OPEN

ai matters 1: Technology introduction

While it makes sense to have a basic understanding of the technology we are talking about here, not only from the user or system perspective but from a backend or algorithmic point of view, there are already many excellent resources that outline these technologies from various levels of abstraction. And though I worked with artificial intelligence as a patent attorney back in the late twenty-teens, I also worked with enough brilliant minds in the area to understand there are many who know this area much better than I do.[1]  However, if you have worked in this area or already have any basic level of awareness, feel free to skip to the next section.

One of those brilliant minds who know the area much better than I do is Michael Copeland, quoted here on the Nvidia blog outlining a helpful lens to understand the distinctions. “The easiest way to think of their relationship is to visualize them as concentric circles with AI — the idea that came first — the largest, then machine learning — which blossomed later, and finally deep learning — which is driving today’s AI explosion — fitting inside both.”[2]

As indicated above, machine learning is a subset of artificial intelligence. More specifically, machine learning uses algorithms in a way that enables the model to learn from data over time to improve. There are a variety of ways to break down machine learning models, including supervised learning (using labeled data), unsupervised learning (using raw data), semi-supervised learning (including a mix of both structured and unstructured data),  and reinforced learning.

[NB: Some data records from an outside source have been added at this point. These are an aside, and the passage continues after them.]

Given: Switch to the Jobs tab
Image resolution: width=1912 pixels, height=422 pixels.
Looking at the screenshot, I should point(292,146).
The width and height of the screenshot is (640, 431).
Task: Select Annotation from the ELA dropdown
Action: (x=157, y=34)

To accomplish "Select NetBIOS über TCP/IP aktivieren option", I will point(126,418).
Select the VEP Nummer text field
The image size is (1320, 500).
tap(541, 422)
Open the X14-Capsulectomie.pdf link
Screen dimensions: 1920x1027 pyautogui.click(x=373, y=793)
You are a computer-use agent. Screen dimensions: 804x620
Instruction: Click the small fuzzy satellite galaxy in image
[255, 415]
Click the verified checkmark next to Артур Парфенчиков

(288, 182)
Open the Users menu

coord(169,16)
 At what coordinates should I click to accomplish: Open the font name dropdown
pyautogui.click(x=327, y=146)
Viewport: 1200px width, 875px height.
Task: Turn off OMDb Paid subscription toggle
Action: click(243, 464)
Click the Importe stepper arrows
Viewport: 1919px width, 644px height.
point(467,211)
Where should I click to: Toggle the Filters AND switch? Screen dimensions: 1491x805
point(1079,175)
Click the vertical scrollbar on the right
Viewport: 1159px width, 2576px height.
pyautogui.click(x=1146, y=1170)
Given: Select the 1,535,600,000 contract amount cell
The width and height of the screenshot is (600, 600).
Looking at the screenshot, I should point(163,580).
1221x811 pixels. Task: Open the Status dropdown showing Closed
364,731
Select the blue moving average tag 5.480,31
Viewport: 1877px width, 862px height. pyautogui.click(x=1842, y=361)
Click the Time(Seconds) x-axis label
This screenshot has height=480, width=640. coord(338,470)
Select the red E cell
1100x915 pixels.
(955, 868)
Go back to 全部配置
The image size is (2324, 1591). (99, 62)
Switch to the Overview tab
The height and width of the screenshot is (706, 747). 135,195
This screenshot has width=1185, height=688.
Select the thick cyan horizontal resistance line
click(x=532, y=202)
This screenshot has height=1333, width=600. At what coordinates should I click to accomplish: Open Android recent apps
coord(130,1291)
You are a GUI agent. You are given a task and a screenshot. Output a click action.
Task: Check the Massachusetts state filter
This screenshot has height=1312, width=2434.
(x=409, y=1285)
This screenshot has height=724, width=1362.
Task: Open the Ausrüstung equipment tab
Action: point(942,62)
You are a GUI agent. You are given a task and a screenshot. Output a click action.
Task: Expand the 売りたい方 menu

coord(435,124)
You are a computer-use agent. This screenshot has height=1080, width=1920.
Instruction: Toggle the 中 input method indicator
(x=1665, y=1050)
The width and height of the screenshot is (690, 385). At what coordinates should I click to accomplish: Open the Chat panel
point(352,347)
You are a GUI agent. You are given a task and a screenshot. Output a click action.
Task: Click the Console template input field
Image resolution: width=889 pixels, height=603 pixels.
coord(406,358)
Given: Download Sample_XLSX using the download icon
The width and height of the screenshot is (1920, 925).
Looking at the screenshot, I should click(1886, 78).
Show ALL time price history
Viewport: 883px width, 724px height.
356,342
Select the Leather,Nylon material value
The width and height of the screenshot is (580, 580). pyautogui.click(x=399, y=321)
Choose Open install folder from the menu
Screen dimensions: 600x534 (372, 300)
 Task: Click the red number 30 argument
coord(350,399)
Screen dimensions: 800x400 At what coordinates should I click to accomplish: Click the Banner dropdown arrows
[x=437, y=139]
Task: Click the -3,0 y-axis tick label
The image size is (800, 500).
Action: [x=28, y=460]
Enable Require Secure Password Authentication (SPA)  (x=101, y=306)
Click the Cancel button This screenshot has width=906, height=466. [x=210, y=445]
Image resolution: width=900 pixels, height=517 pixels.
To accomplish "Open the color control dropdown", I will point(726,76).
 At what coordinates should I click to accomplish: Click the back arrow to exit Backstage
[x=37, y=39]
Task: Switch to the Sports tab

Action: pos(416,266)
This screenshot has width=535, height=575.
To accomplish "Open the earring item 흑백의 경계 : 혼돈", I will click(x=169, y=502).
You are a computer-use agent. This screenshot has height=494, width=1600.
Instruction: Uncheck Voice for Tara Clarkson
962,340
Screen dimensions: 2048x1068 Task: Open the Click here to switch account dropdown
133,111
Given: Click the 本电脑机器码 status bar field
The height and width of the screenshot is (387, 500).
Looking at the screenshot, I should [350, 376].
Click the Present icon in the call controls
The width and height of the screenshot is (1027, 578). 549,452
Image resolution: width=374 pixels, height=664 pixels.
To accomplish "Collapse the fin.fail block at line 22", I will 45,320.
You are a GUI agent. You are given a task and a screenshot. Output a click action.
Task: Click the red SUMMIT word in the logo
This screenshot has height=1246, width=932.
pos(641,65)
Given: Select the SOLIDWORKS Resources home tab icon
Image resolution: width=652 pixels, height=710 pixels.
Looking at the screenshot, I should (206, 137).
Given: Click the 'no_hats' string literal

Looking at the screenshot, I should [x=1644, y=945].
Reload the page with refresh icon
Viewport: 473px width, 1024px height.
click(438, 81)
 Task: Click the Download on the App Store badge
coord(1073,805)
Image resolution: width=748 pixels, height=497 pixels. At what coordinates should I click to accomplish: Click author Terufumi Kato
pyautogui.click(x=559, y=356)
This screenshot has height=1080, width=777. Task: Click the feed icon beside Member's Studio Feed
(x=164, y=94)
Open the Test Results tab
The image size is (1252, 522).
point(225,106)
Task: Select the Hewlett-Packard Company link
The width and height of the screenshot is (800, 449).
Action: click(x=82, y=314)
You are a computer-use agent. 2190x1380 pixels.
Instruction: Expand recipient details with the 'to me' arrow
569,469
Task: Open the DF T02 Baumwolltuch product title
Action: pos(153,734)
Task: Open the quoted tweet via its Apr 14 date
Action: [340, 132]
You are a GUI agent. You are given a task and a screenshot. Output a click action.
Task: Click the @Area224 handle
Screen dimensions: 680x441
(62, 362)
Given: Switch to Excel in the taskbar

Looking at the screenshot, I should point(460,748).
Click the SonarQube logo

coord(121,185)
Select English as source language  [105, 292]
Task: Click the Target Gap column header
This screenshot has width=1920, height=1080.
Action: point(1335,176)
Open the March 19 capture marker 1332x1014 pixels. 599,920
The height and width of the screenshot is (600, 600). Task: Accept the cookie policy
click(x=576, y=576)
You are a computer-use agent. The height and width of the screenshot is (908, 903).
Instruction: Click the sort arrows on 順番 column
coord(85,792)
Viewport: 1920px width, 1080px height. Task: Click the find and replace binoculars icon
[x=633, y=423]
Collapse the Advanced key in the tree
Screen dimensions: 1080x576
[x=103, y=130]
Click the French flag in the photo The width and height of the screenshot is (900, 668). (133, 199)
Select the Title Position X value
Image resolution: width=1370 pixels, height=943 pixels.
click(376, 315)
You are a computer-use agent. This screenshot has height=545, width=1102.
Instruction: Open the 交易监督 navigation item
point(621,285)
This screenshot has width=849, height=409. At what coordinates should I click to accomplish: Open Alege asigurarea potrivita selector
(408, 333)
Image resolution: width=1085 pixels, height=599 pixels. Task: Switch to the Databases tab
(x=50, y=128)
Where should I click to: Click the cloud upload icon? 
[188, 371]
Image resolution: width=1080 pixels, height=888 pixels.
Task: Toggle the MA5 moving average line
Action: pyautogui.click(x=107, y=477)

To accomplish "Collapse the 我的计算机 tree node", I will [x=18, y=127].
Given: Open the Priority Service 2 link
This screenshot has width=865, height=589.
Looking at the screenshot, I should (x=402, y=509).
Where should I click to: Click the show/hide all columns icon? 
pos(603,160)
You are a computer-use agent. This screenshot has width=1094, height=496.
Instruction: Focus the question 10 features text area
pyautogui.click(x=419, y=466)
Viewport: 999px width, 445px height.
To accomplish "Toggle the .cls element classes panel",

Crucially, data is the “source” of the learning for the model. In other words, a model is only as good as its data. This simple fact has led to a bulk of the copyright issues we will see arising from generative AI, because the best models use vast and diverse amounts of data. A quick and easy way to access huge quantities of data is through data scraping (“scraping”), a process which uses automated tools or scripts to extract data from various online sources, including websites.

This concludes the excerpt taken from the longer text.